The Audience (variously referred to as “listeners”, “patrons”, students…) We were, it clearly seems, the “little people”, the ones who were overlooked, forgotten, ignored. We were as locked-out as the musicians. We have an immense amount of power if we choose to exercise it. We do not need to accept the status quo. We are the Minnesota Orchestra base, and if Arne Carlsons number is correct, over 300,000 have filled the seats of Orchestra Hall to hear Orchestra music in any particular year, compared with perhaps 500,000 to eight “performances” of the Minnesota Vikings. (This is not 300,000 separate individuals. For instance, the two of us came to six subscription concerts each year. Others came to more, others to less. But we are a great number of people.)
The Community at Large: Big Losers, though many if not most do not yet realize their loss.

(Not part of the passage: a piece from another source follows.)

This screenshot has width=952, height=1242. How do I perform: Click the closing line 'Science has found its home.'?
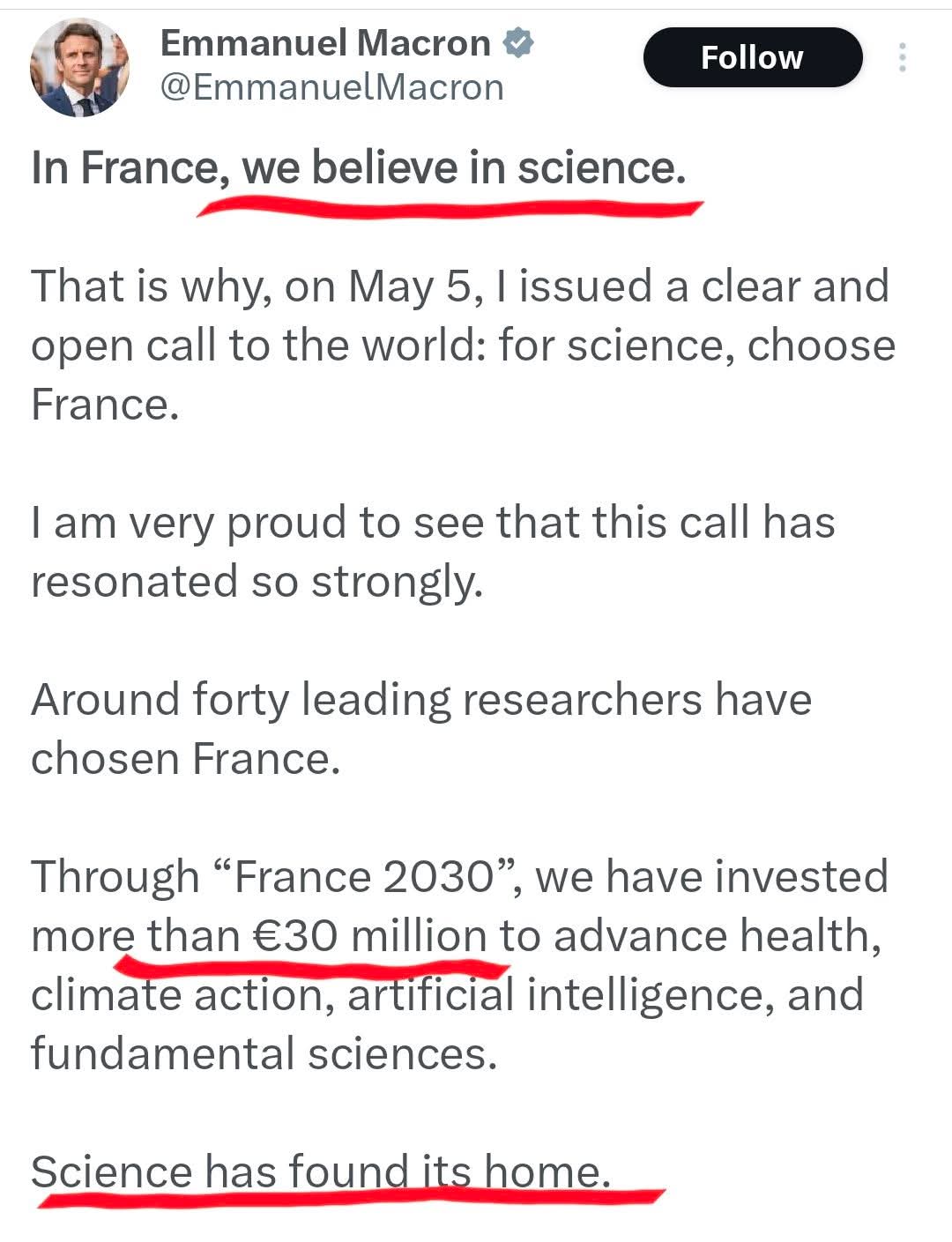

The “Bigs”. Big Money, Downtown Big Shots, etc. The Movers and Shakers. Losers. This tight formal and informal network has the resources and the connections to control most anything. Here it failed. Even the proffered “signing bonus” offer (which I would consider a bribe) to get the Orchestra members back to work was unanimously rejected by the Orchestra members.
Unions, generally. Unclear as to Win or Loss. This was very clearly an effort to kill yet another Union, the Orchestra Musicians. I mark this unclear because much will depend on how working people identify this as a major issue relating to their own future. When I learned that the Orchestra management hired the same consultant that recommended Locking Out the American Crystal Sugar workers union in the Red River Valley two years ago, I knew there was trouble ahead. This was a take no prisoners operation from the beginning. There was no interest in “negotiations” as normally defined.

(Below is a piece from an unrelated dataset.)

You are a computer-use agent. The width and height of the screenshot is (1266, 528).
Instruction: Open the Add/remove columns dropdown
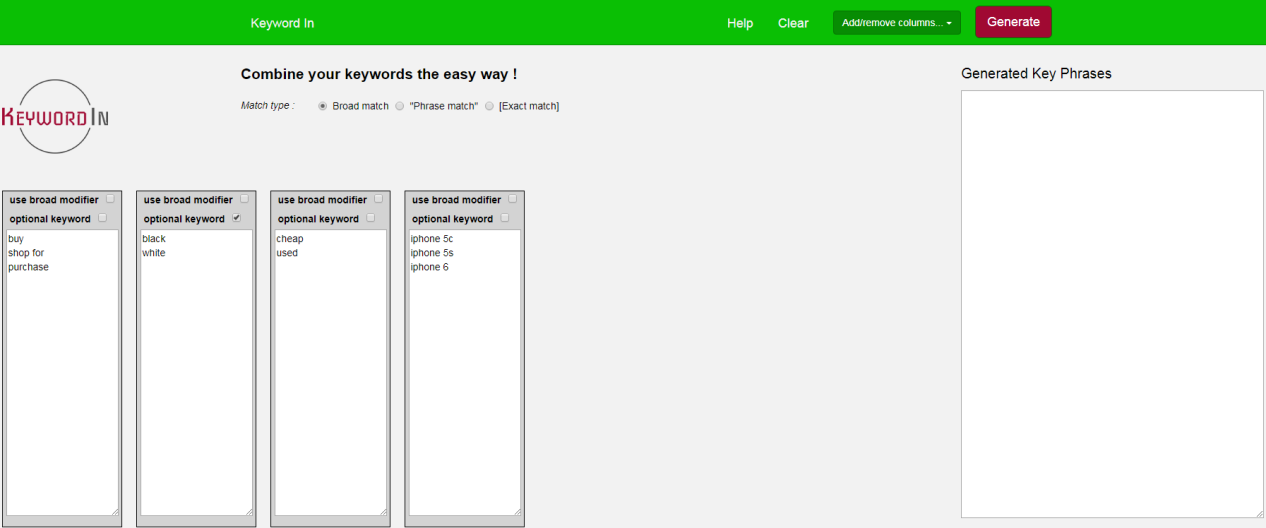tap(897, 23)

Money. Loser. Warehoused Money (the endowment) is useless. Money unused is of no value whatsoever….
UPDATE Dec. 5, 2013:
This mornings Minneapolis Star Tribune had a long article about the legal status of Orchestra Hall. The article speaks for itself, here.
This is about the time of year when the Minnesota Orchestra Board has its annual meeting which is closed, so far as I know, to the public. It would be interesting to be the “fly on the wall” listening in to the assorted reports, opinions, etc., likely to be expressed behind those closed doors this year. Out in the public, we will likely learn little about what really went on inside the meeting room.

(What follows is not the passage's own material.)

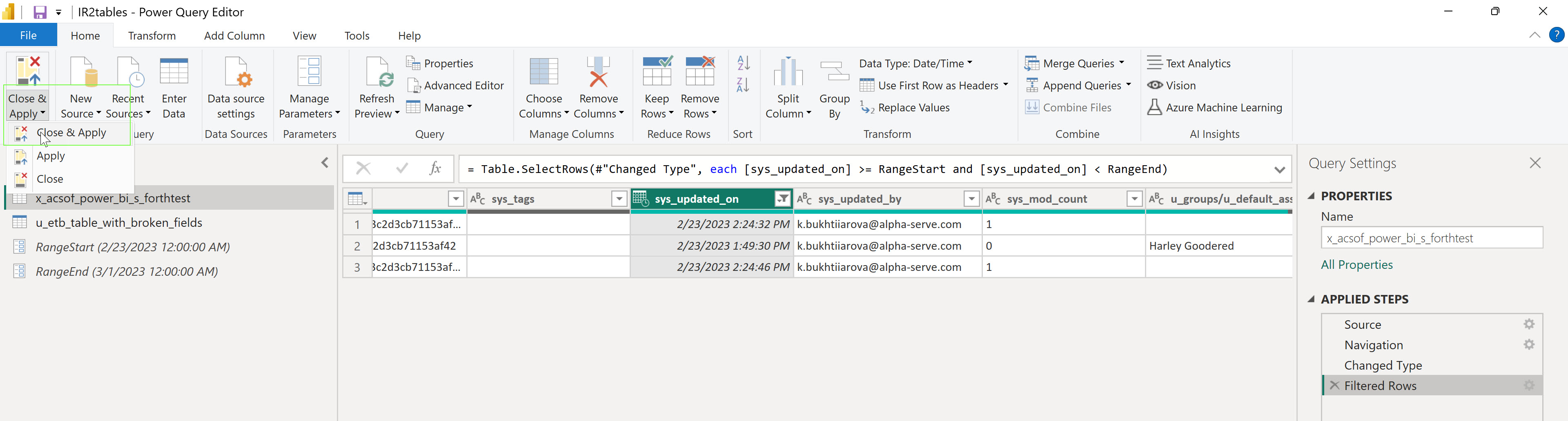
Task: Delete the Filtered Rows applied step
Action: [x=1334, y=385]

Last years meeting was December 7, 2012. I wrote about that here.
Of course, the public position of the management as presented to the media is as portrayed by its lawyers in their expressed opinion (with emphasis on the word “opinion”). This is certainly no time for any “mea culpa” from the Board, if there will ever be such a time.
What interests me on a continuing basis, however, is not the wording of the legal opinion, which may or may not pass muster in the longer term; but in the far more difficult matter of any restoration of trust towards the current Board of Directors which, likely, as with most Boards, has been following the lead of some dominant characters, and is now mired in a huge mess of its own making.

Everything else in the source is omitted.